■ **Records supplied**

┄┄┄┄┄┄

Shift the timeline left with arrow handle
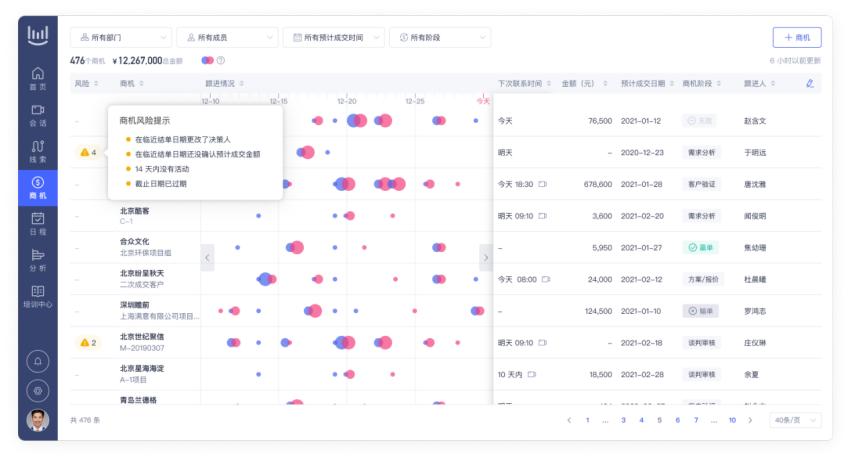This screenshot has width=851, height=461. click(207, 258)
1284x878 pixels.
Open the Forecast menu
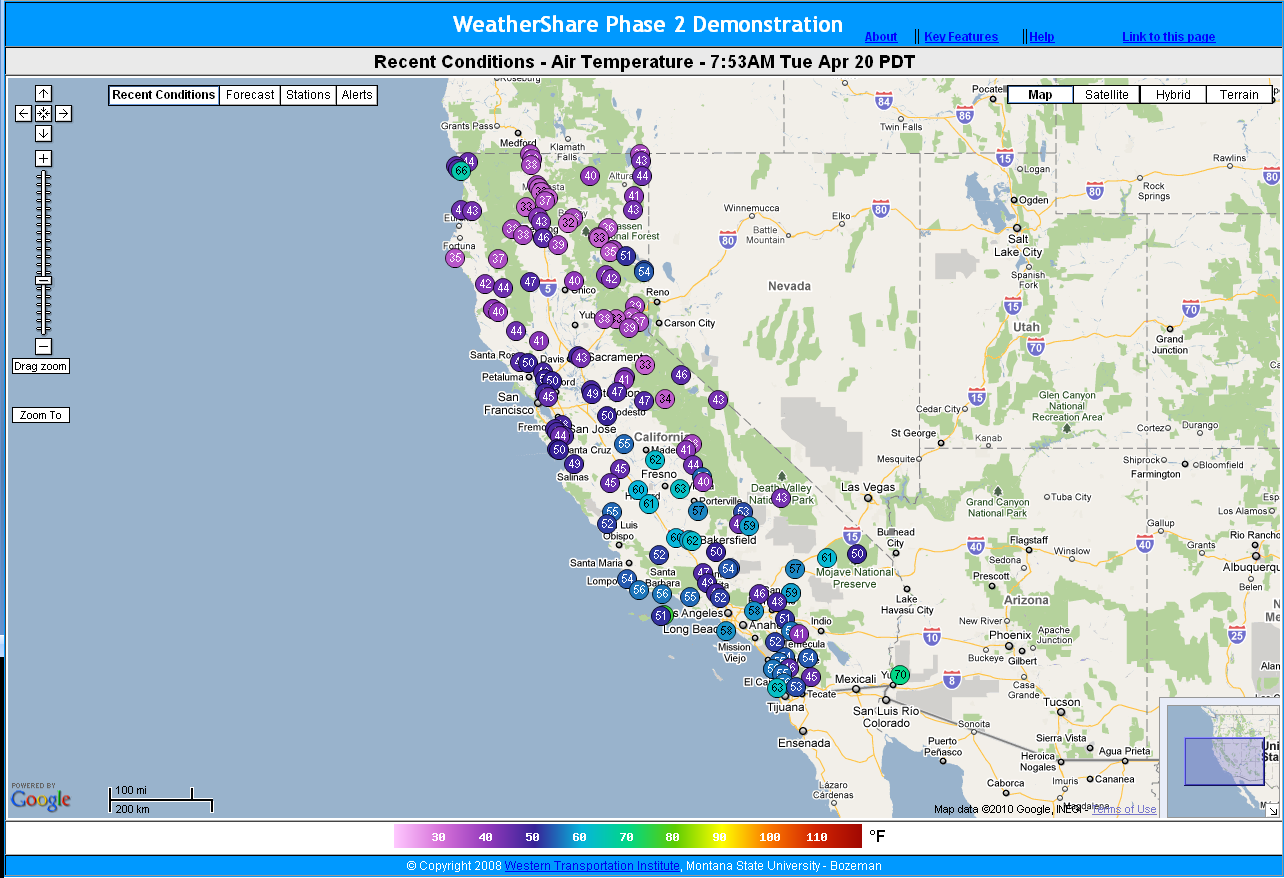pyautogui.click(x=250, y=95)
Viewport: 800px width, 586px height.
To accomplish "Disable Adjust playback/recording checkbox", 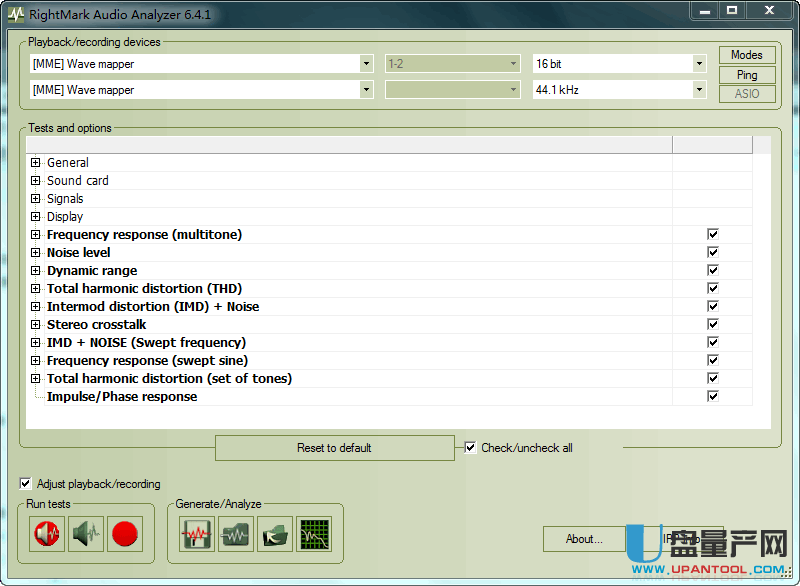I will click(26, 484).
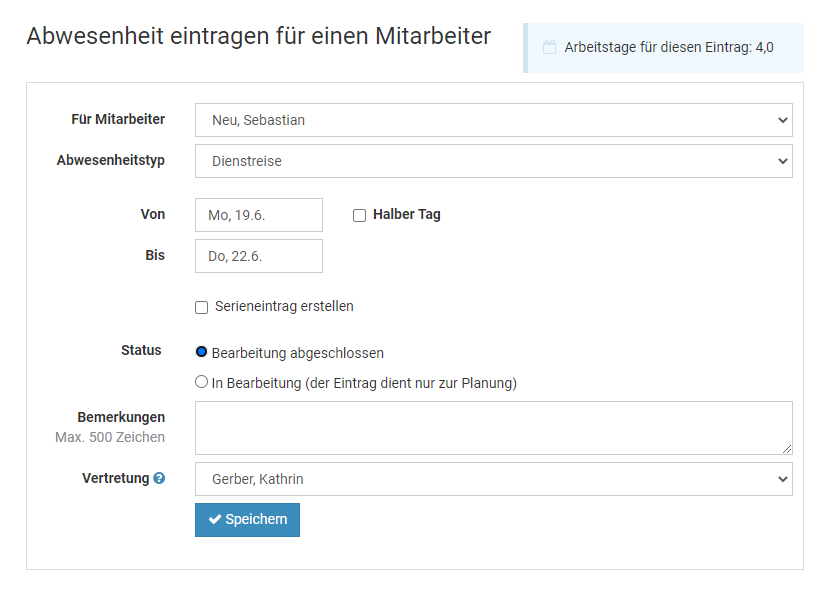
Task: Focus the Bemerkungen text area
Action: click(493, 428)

┄┄┄┄┄┄

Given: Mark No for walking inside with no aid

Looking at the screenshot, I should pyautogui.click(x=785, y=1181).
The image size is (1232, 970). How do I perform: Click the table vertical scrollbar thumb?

┄┄┄┄┄┄

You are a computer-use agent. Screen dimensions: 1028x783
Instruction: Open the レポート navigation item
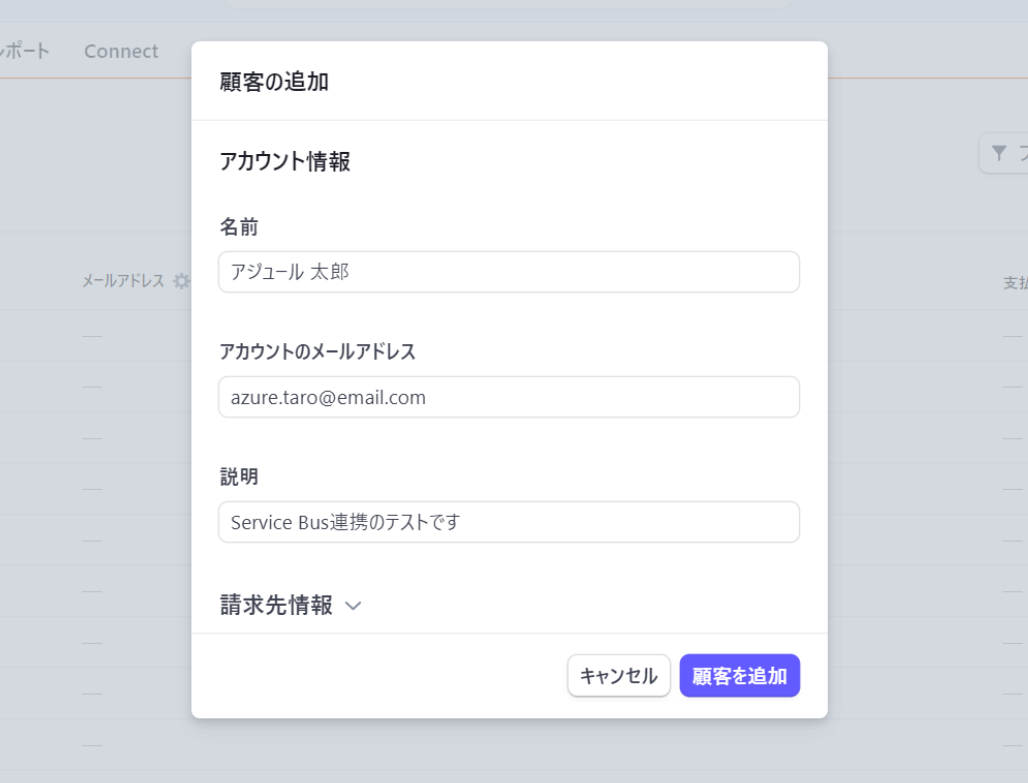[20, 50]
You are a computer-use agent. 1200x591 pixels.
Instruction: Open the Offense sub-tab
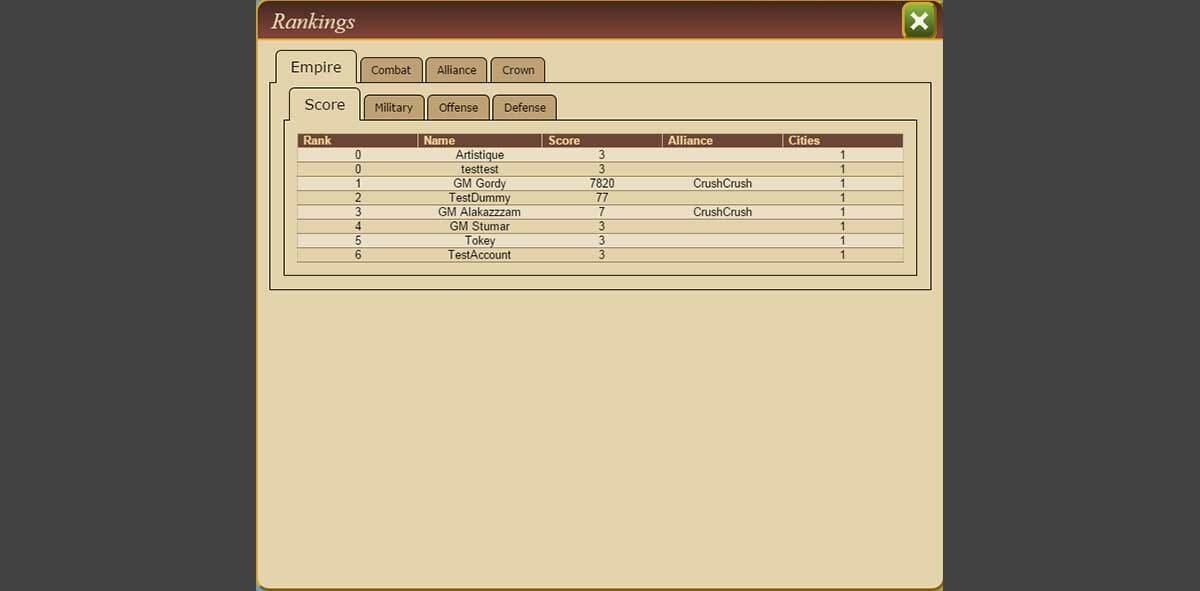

┄┄┄┄┄┄

■ **Your instructions**
In the listing above, find the line containing "You are a computer-use agent. Screen" and the line containing "Instruction: Open the Offense sub-tab", then print exactly those two lines and every line between them, minus the pictures.

■ **Final answer**
You are a computer-use agent. Screen dimensions: 1028x783
Instruction: Open the レポート navigation item
[20, 50]
You are a computer-use agent. 1200x591 pixels.
Instruction: Open the Offense sub-tab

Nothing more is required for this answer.